The only way to truly visualize transient solutions is by utilizing animation. The SMS film loop tool enables generation of flow traces as well as rapid generation of animations with two-dimensional direction and magnitude of water flow and sediment transport over time. The Microsoft Windows version of SMS builds film loops using Microsoft Windows AVI format.

Animations are generated in SMS to show how a functional value, such as the water velocity magnitude or water depth, varies for the entire mesh through time.

On the PC platform, SMS now generates graphical animations in the Windows® AVI format. AVI has become the multimedia standard in the personal computing world. Many utilities are readily available to allow you to add enhancements to AVI files, such as background music. In addition, AVI files can be embedded within computer generated presentations, such as from Microsoft PowerPoint®.

A flow trace is an animation which traces the path particles of water will follow in the model. A flow trace can be generated from a steady-state or a dynamic (time dependent) model.

# Printing

Images can be printed by selecting the Print command in the File menu. On the PC, this prints the image to the currently selected printer. On Unix, a color or black and white postscript file is created which can then be sent to a printer.

# Annotation

Before printing an image or copying the image into another document, it is often useful to add annotation to the image in order to provide a title or highlight important features. Annotation can be added with the drawing tools provided in the Map Module. The annotation tools can be used to create text, lines, arrows, rectangles, and ovals.

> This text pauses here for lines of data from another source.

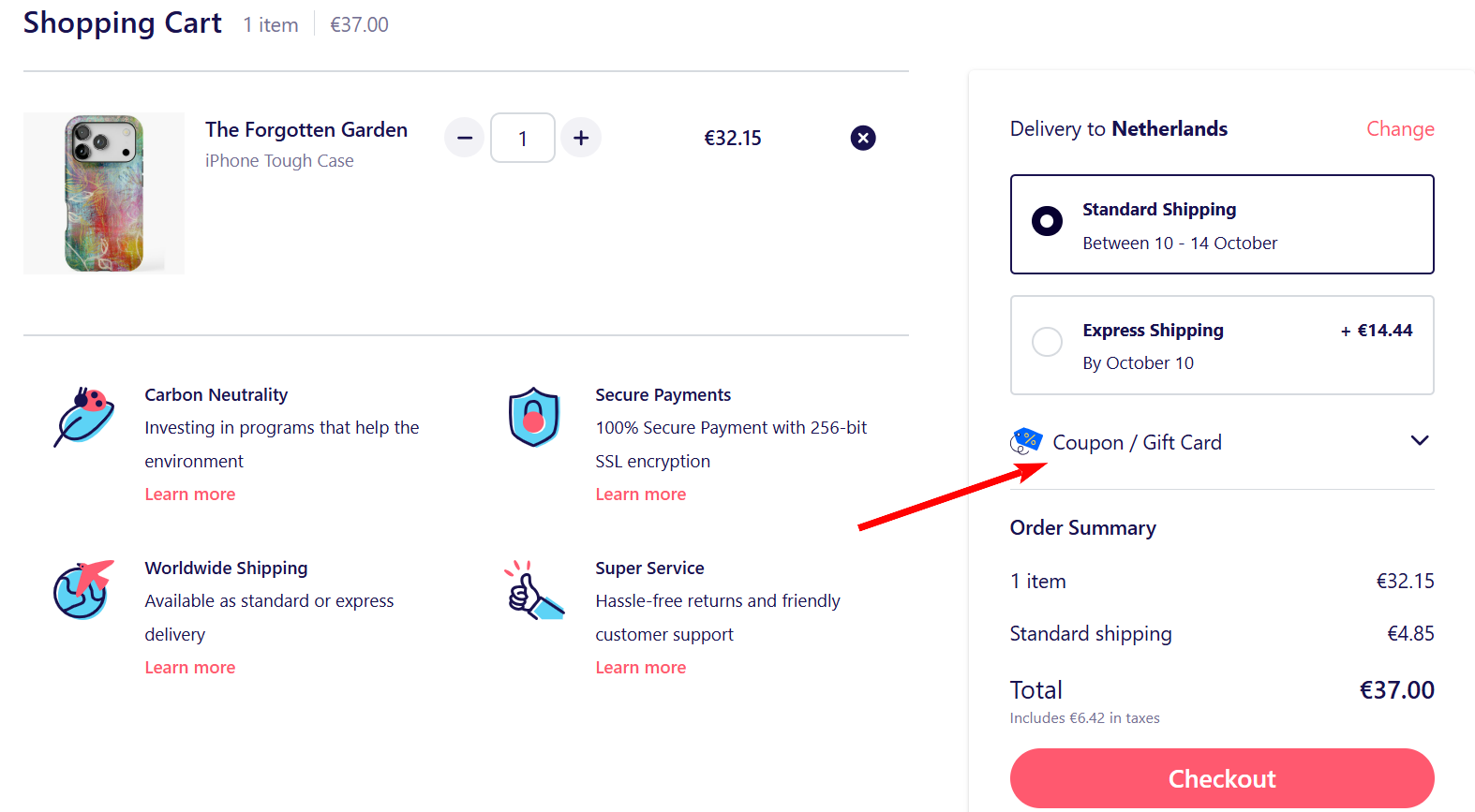Open Learn more under Carbon Neutrality
The width and height of the screenshot is (1475, 812).
190,495
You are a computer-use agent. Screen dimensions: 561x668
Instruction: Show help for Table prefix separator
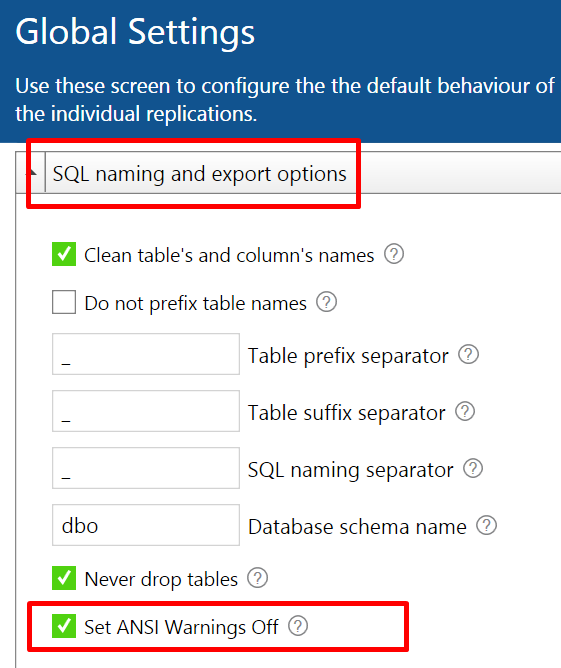469,354
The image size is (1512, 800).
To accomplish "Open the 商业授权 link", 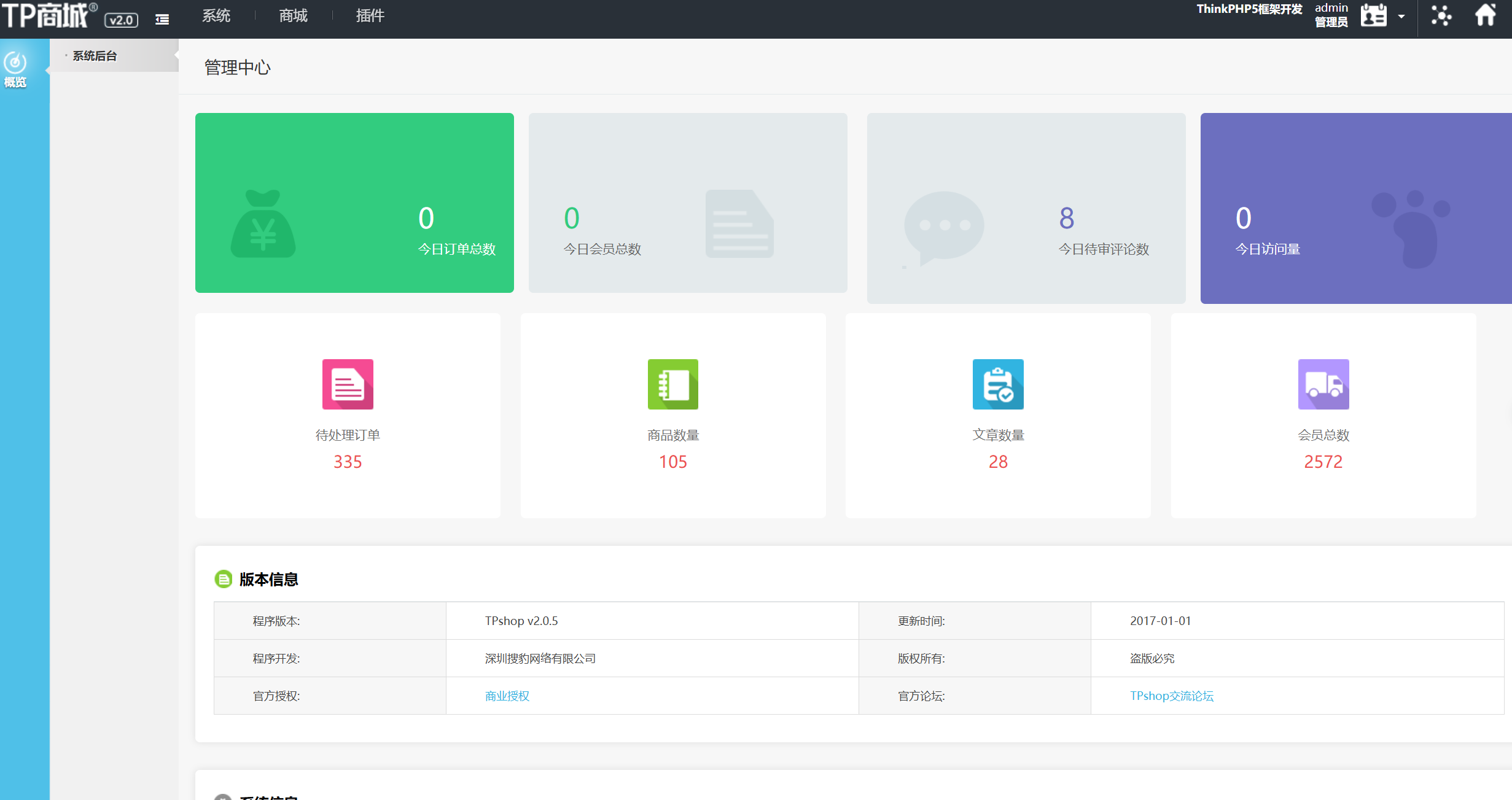I will 507,696.
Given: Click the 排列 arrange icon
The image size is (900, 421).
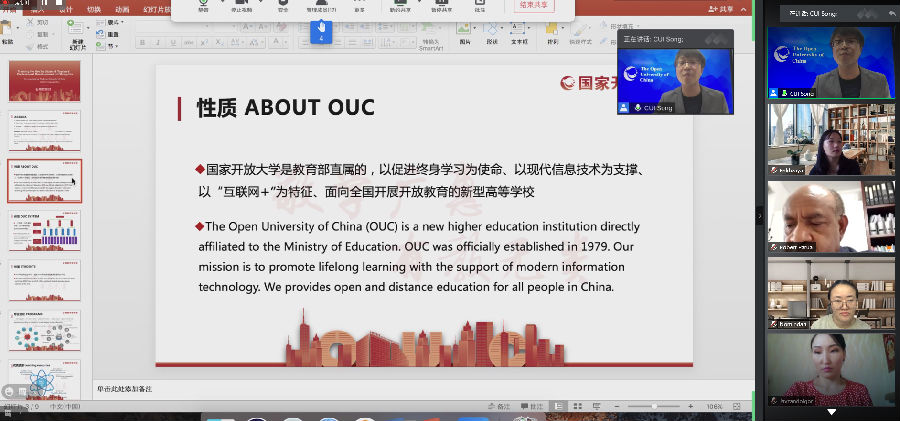Looking at the screenshot, I should pyautogui.click(x=552, y=28).
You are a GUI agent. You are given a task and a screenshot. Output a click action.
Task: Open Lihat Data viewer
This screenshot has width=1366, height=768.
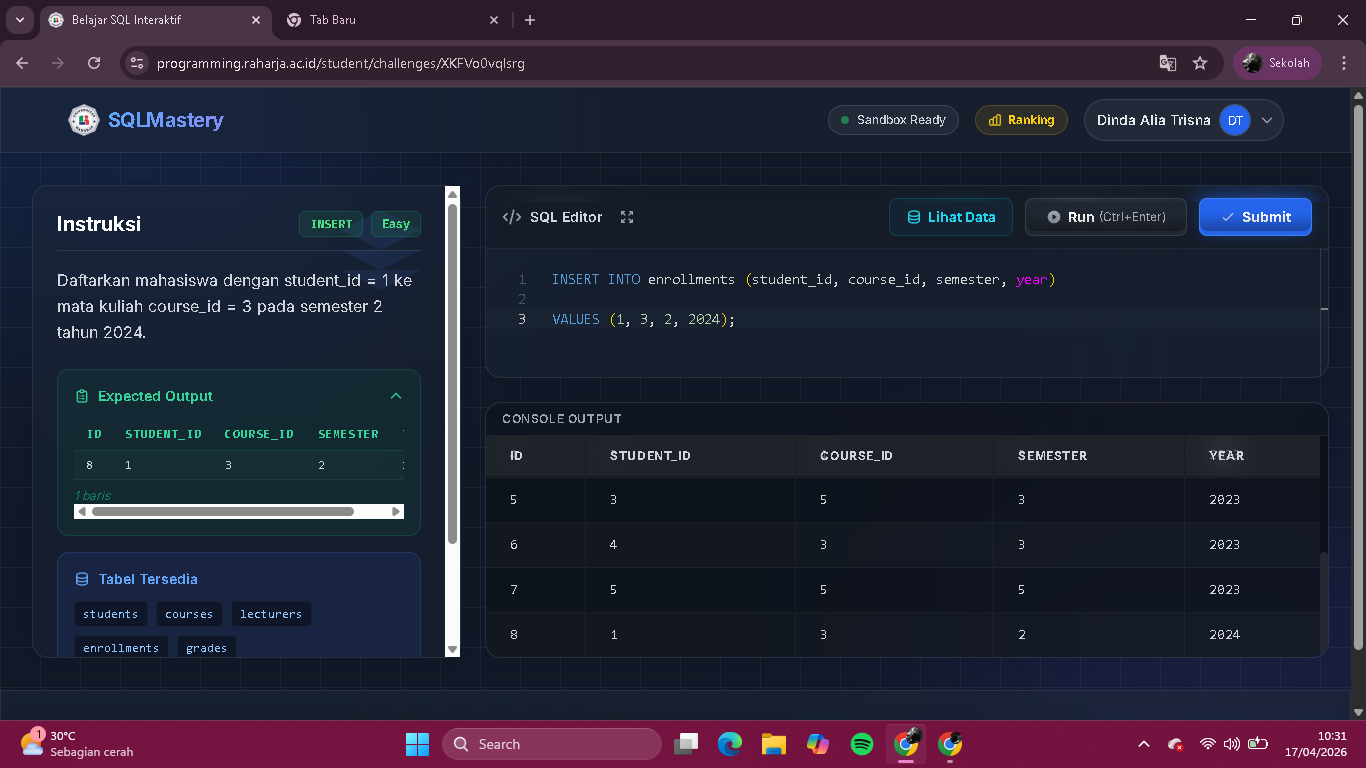pos(950,217)
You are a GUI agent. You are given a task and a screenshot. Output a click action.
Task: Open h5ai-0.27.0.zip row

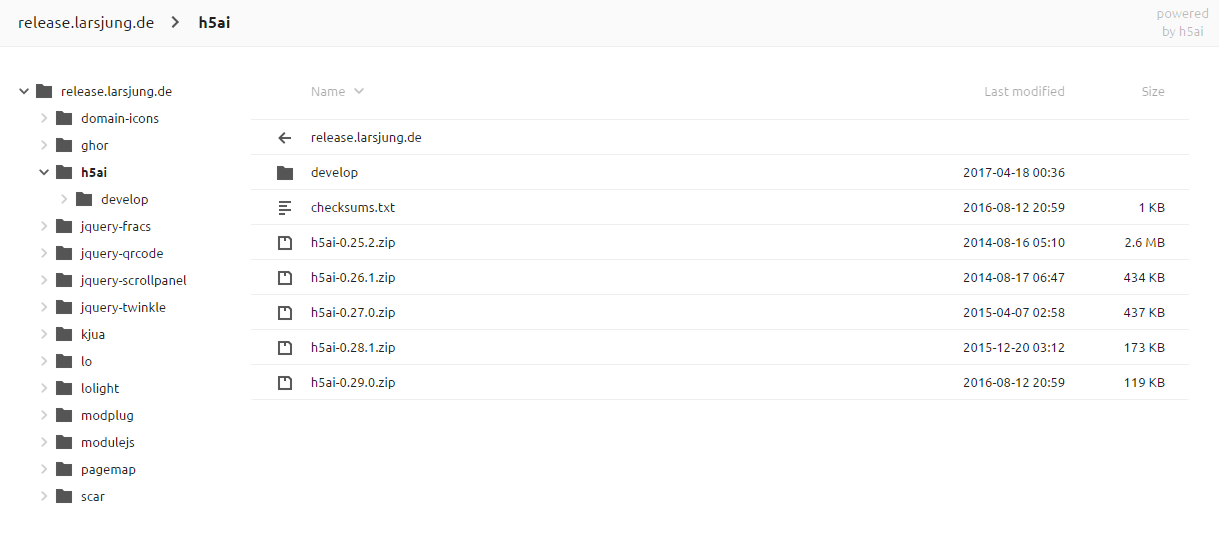[720, 313]
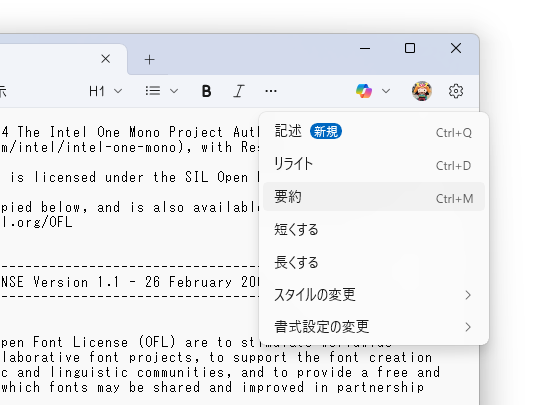The width and height of the screenshot is (540, 405).
Task: Select 要約 option
Action: click(374, 197)
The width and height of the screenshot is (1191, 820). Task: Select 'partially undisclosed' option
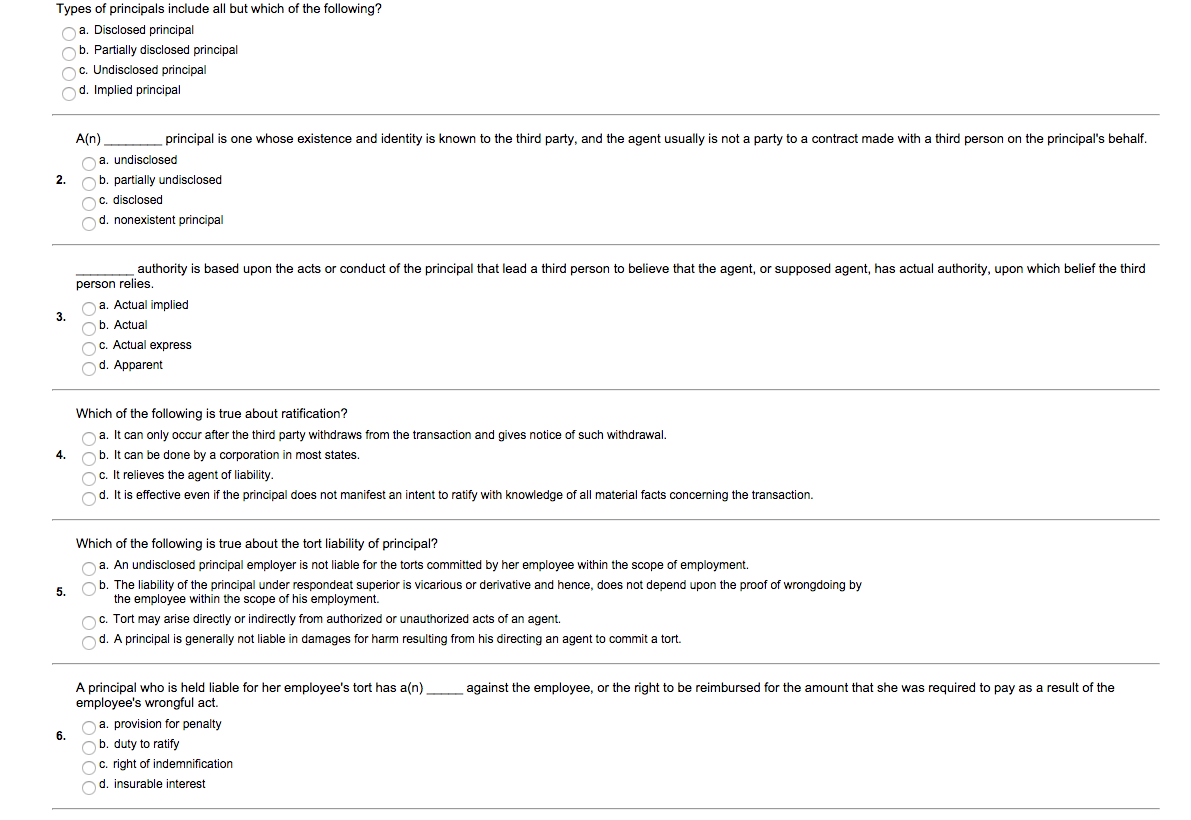[89, 183]
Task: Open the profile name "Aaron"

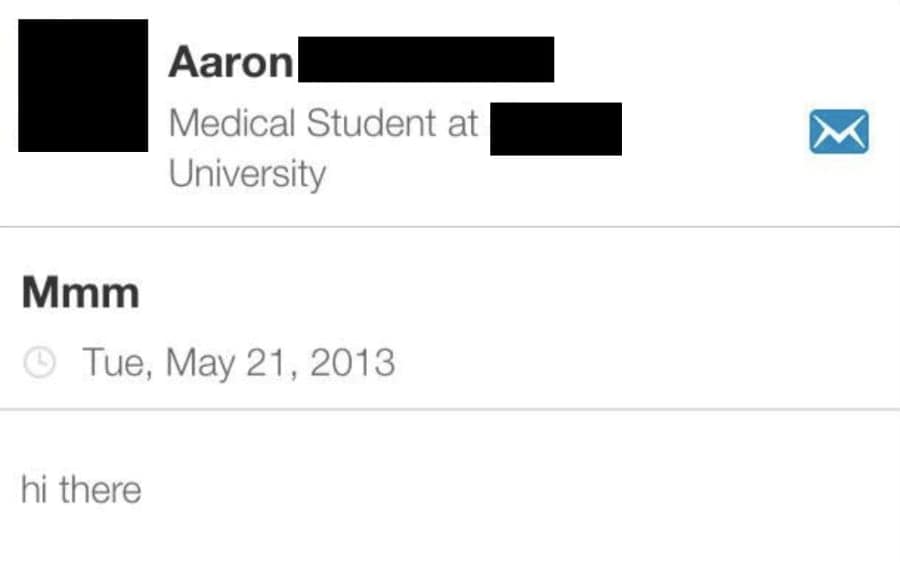Action: [x=231, y=62]
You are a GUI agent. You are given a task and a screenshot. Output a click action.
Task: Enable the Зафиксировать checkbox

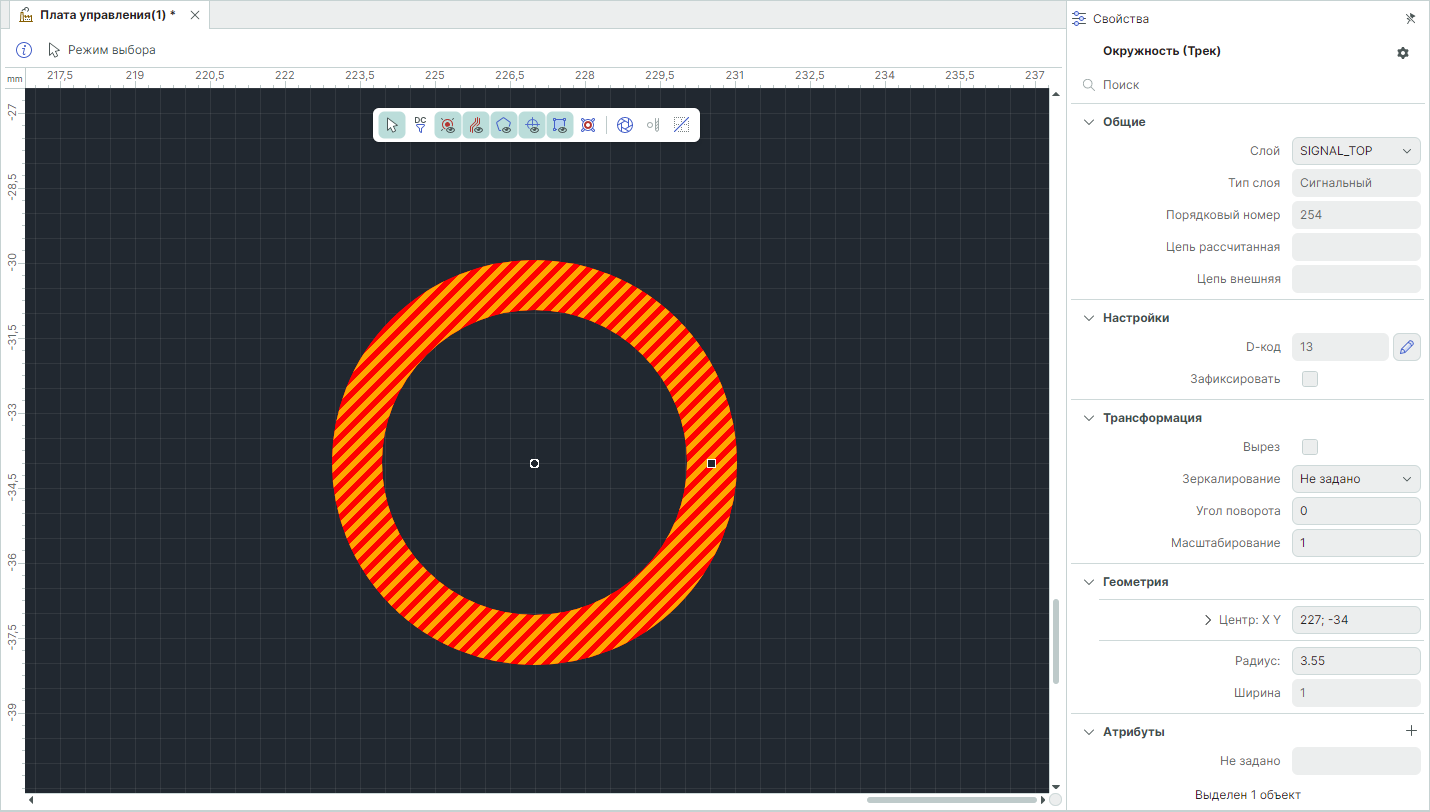[1309, 379]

# Exporting a DXF or TIF File

Images can be exported to a DXF file by selecting the Export command in the File menu and selecting the DXF option. The DXF file can then be imported to a CAD package such as AutoCAD or MicroStation for editing or inclusion with other drawings in a final report. An image can be exported to a TIFF file by selecting the Export command in the File menu and selecting the TIFF option. TIFF files are bitmap type image files and can be imported to most graphics programs.

# Windows Clipboard

On the PC, the simplest way to include a SMS image in a drawing or document in another application is to use the Windows clipboard. Selecting the Copy command in the Edit menu copies the currently displayed image as a vector image to the clipboard. This image can then be pasted into a document in another application by positioning the cursor where you want the image to be located and selecting the Paste command in the Edit menu of the other application.

# Scatter Point Module

Scatter Point Module
The Scatter Point Module is used to interpolate from 2-D scattered point data to finite element meshes. For example, the user may gather field data points representing the bathymetry of the region to be modeled. This elevation point data can then be interpolated to define the complete finite element bathymetry of the area to be modeled.

A variety of interpolation methods are provided with the Scatter Point Module, including Linear, Inverse Distance Weighted, Clough-Tocher, Natural Neighbor, and Kriging.

# 1-D Element Support

SMS now supports creation of 1-D elements with use with 2-D finite element meshes. This allows the modeler to more quickly develop models by being able to represent inflow streams using 1-D channels that transition into the 2-D mesh. 1-D elements can be used as junction nodes, or as flow control nodes to model weirs and culverts for use with RMA2.